▶ Task details
Pick out each line of the data below that contains the string "agent", and copy those lines unchanged.

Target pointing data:
--*--

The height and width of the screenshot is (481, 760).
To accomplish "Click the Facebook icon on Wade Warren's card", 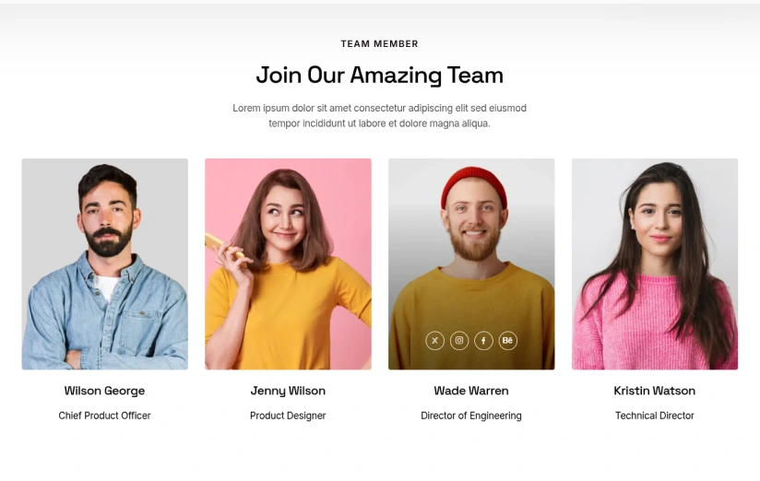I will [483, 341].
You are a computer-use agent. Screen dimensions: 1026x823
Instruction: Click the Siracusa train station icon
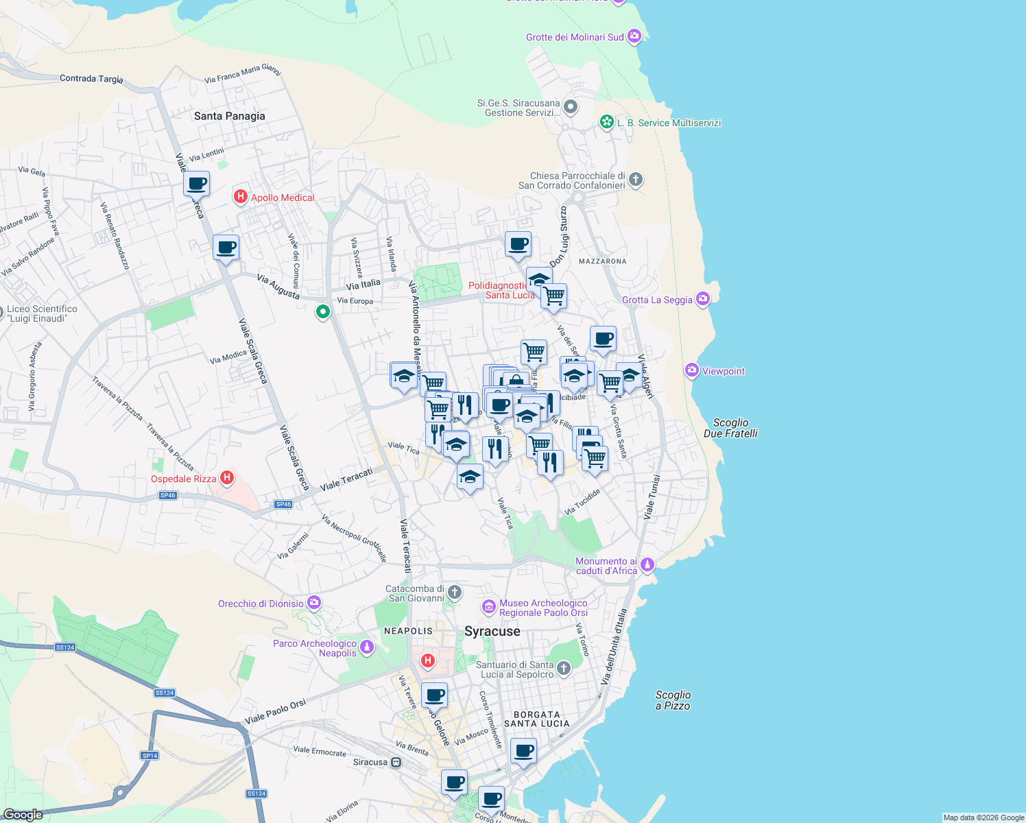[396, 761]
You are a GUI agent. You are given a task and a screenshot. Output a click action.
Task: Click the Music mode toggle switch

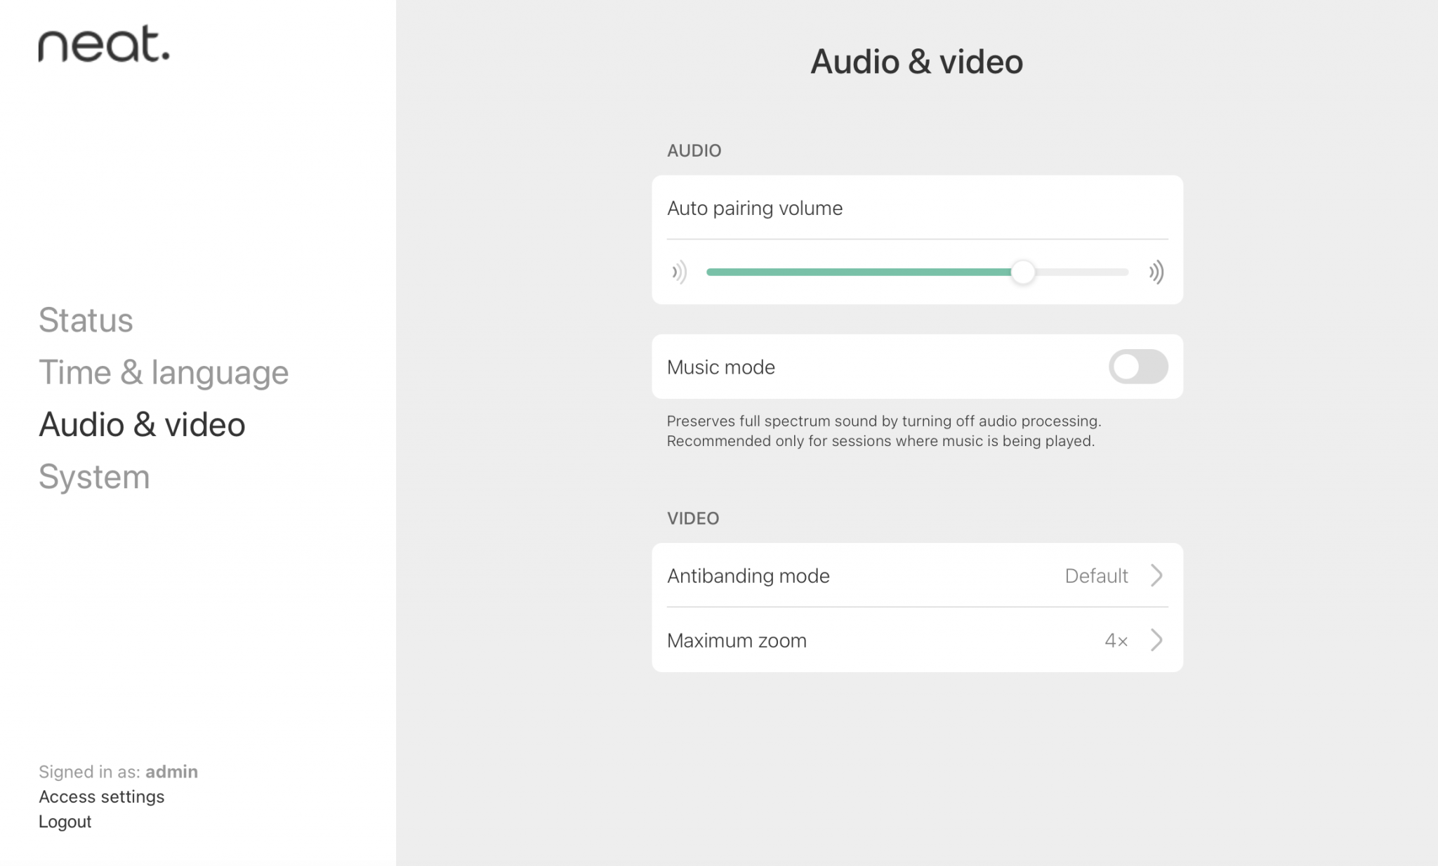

--*--

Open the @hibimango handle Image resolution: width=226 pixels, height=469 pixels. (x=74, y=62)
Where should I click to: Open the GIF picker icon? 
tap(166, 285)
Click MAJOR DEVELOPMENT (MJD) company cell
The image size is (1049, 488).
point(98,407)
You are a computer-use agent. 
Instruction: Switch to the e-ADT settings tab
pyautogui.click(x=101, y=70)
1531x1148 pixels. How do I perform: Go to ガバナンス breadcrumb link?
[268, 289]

--*--

▶ The reply
You are a computer-use agent. Screen dimensions: 1026x823
You are a GUI agent. You are given a task and a screenshot. Output a click action.
You are a computer-use agent. 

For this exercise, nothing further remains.